*GOAL:* Return the lines of the data verbatim, from the beginning of the data through the line containing "Toggle fullscreen mode", inclusive.

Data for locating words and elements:
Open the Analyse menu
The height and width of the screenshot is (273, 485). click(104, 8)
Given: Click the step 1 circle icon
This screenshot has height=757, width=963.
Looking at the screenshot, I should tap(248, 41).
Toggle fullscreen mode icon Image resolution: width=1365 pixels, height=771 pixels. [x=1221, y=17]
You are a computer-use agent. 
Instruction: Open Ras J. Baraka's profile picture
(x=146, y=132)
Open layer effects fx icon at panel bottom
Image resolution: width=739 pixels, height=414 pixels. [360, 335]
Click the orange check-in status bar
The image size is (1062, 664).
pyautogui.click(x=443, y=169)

*THE OUTPUT:*
Open the Analyse menu
The height and width of the screenshot is (273, 485). click(104, 8)
Given: Click the step 1 circle icon
This screenshot has height=757, width=963.
Looking at the screenshot, I should tap(248, 41).
Toggle fullscreen mode icon Image resolution: width=1365 pixels, height=771 pixels. [x=1221, y=17]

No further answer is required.